Here’s a handy social media tool you might not be aware of: Muck Rack’s Who Shared My Link feature. Simply paste any link, and it shows you how many times it was shared on Facebook, Twitter, LinkedIn and more. There’s even a button for your bookmarks bar so you can instantly see social shares for whatever page you’re on.

Sara Morrison wrote about the feature last year for CJR. As Muck Rack CEO Gregory Galant told her: “Since pageviews are known only to the publishers, who usually embellish the numbers before releasing them, ‘shares’ is one of the few metrics that are public and equal across the Web.”

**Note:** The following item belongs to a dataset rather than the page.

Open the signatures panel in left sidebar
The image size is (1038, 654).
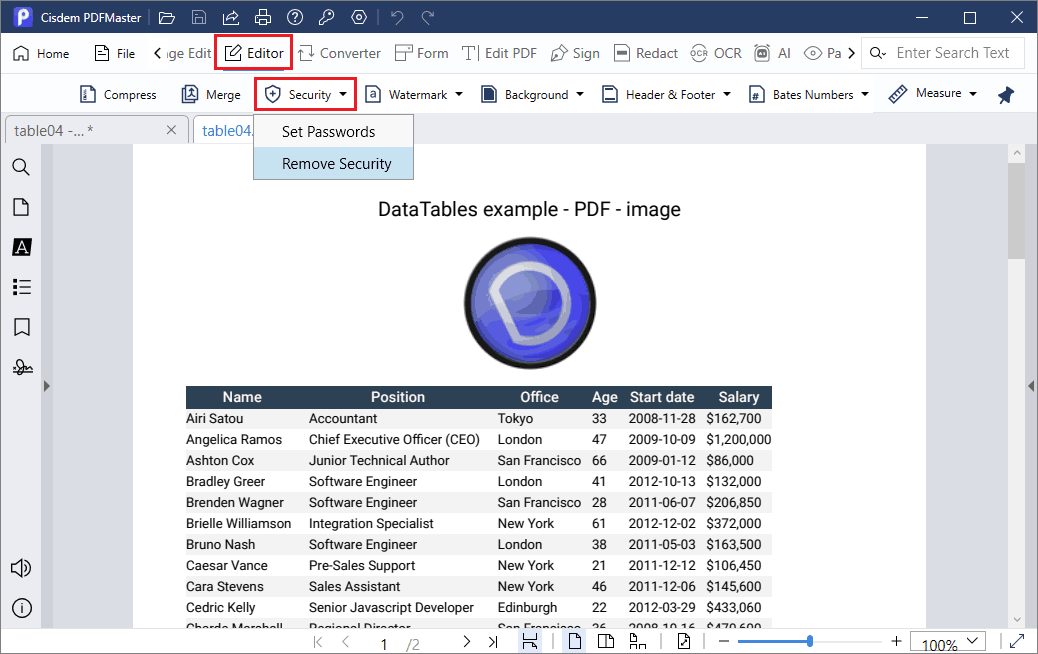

Muck Rack announced on Tuesday that it added the ability to generate PDF summaries of how a link performed on social media (you have to be a Muck Rack Pro member or a verified journalist to access the PDF reports — and a list of Muck Rack users who shared your link). The new PDF reports are potentially a useful way to pass the data on to a boss or coworkers, provided your newsroom doesn’t already track social shares closely — and PDF attachments and shameless bragging won’t annoy your boss.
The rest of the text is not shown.